Steelworker for the future
Posted on 13.12.11 by
The Steelworker for the Future programme, for young people who want a career in the steel industry, offers a unique opportunity to ‘earn while you learn’.
Steel is in the cars we drive, in the buildings where we live and work, and in the tools and machines we use everyday. The steel industry and its products have evolved to successfully meet the needs of different generations, as the tagline for ArcelorMittal’s Steelworker for the Future programme reads ‘this is not your grandfather’s steel industry’.
The average age of a steelworker working for ArcelorMittal in the US is around 57 years. Our training programme, whose first students graduated in November 2011, is changing that. “As more men and women near retirement age, many manufacturers like ArcelorMittal will lose skilled workers,” says Eric Hauge, vice president and general manager at ArcelorMittal Cleveland. “Steelworker for the Future will help ensure that we have a skilled workforce in the future, allowing us to continue to compete in the global marketplace and produce safe, sustainable steel.”
Trainees study for an Associate in Applied Sciences degree while also spending time on site, combining academic and practical learning. The programme includes four semesters (two years) of classroom training at a participating institution and up to 24 weeks (six months) of on-site training at ArcelorMittal. The pilot programme was launched in 2008 with Ivy Tech Community College in Indiana and Prairie State College in Illinois in the US. ArcelorMittal hired 18 of the 23 graduates. This 78% successful recruitment rate is higher than some of the Tier 1 universities around the world.
Andrew Sweeney, one of the proud graduates of the class of 2010 at Prairie State, shares his experience: “I was working in residential electrical work when I learned about the opportunity to become a steelworker. At Prairie State, I gained valuable classroom and practical experience that prepared me for work in a steel mill.

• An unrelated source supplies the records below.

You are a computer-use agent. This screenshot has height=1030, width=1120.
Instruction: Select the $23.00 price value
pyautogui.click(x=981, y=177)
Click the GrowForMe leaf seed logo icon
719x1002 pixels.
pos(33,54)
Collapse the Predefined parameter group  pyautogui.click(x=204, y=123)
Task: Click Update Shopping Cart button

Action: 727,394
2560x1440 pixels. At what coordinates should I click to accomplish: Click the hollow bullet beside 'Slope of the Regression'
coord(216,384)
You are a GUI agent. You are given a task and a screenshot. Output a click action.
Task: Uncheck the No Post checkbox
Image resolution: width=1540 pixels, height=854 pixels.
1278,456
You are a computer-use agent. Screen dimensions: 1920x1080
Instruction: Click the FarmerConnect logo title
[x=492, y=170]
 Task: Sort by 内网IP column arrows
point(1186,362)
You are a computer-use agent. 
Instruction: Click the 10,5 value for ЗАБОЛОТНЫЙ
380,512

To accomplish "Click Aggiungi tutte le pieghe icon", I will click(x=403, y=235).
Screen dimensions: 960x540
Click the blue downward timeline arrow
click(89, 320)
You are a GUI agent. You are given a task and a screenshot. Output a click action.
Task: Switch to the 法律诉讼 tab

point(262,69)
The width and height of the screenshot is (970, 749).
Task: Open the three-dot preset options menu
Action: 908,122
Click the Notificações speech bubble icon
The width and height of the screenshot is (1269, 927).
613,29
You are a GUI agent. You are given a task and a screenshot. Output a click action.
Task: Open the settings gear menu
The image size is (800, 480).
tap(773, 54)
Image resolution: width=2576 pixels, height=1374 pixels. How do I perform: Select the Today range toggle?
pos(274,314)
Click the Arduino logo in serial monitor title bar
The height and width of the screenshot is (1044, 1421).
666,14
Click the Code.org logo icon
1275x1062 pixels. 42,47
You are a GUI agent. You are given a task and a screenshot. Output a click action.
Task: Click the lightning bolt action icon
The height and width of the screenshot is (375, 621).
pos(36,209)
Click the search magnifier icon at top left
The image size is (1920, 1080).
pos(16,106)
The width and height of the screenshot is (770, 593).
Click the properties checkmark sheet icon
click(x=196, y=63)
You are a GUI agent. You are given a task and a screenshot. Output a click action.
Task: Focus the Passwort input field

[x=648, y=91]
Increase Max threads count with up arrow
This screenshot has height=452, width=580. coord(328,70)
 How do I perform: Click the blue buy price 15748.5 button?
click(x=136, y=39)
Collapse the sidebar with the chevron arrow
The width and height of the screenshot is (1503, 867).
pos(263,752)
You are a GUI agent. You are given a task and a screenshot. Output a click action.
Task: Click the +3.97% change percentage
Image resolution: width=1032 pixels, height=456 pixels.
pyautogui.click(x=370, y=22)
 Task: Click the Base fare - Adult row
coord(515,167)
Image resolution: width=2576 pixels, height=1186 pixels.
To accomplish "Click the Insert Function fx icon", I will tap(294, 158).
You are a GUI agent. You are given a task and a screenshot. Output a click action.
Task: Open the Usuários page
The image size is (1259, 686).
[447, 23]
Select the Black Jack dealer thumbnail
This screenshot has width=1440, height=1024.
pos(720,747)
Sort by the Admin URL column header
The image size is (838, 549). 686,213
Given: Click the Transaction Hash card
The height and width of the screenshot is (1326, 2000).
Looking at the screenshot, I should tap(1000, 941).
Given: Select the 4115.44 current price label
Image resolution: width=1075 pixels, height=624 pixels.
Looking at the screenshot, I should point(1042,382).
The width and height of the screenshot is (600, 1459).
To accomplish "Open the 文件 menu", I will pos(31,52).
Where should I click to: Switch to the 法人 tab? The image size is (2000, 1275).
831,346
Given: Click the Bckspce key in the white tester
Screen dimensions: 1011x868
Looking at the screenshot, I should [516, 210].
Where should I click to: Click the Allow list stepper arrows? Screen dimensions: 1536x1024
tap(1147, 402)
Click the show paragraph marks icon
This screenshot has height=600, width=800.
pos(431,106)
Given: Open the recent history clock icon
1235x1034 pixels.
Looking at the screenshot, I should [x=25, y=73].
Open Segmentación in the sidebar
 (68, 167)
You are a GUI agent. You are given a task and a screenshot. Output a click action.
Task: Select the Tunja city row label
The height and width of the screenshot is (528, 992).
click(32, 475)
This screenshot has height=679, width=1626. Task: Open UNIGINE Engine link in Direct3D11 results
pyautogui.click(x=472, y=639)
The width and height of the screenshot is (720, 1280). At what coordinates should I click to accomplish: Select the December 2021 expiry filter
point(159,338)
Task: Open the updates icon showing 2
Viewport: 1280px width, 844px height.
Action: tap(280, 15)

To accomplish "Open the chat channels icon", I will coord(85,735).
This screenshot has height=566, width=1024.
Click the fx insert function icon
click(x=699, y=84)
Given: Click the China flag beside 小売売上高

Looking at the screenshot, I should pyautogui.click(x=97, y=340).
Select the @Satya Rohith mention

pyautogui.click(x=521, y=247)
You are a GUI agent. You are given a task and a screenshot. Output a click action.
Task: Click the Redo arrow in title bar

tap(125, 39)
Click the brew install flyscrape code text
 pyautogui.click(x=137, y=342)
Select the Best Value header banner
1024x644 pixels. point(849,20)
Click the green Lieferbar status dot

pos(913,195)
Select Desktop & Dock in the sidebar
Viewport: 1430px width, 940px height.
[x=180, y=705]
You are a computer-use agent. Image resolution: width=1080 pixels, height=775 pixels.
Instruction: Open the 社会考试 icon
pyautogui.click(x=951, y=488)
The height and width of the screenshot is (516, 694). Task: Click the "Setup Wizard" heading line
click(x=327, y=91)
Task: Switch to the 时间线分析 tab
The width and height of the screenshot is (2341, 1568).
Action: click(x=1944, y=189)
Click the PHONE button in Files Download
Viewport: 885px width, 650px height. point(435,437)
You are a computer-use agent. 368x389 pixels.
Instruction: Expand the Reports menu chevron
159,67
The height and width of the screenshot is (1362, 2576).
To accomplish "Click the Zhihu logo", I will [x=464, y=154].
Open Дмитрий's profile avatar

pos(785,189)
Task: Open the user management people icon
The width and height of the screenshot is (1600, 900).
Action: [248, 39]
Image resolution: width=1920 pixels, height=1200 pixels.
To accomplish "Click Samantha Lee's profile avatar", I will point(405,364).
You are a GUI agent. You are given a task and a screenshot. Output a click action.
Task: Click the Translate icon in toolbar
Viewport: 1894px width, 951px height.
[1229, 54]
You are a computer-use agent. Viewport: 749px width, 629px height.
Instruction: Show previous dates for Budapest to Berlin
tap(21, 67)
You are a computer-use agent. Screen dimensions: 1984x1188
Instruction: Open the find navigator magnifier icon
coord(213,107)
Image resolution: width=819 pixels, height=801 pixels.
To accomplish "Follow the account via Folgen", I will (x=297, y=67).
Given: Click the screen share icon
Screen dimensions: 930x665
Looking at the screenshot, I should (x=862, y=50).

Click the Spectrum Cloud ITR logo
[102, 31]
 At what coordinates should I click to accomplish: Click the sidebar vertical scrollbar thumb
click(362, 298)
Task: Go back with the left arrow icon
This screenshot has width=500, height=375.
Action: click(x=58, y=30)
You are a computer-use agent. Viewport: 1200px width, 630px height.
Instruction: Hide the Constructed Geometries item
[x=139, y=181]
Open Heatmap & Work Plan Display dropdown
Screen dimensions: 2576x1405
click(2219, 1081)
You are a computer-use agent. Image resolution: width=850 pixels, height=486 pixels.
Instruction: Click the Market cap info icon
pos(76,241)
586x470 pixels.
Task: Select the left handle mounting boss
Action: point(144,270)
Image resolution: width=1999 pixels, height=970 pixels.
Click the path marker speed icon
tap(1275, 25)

Through my internship at ArcelorMittal Indiana Harbor, the hands-on training and support from co-workers gave me the skills and confidence I needed to do the job well and safely. I recognise that I could have explored opportunities elsewhere, but the work and the people convinced me that ArcelorMittal was the right choice for me. Today, I work as a maintenance technician for electrical at ArcelorMittal Burns Harbor.”
In collaboration with the United Steelworkers union, ArcelorMittal Cleveland and Lakeland Community College, the programme has now been launched in Ohio and is open for applicants who hold a high-school diploma.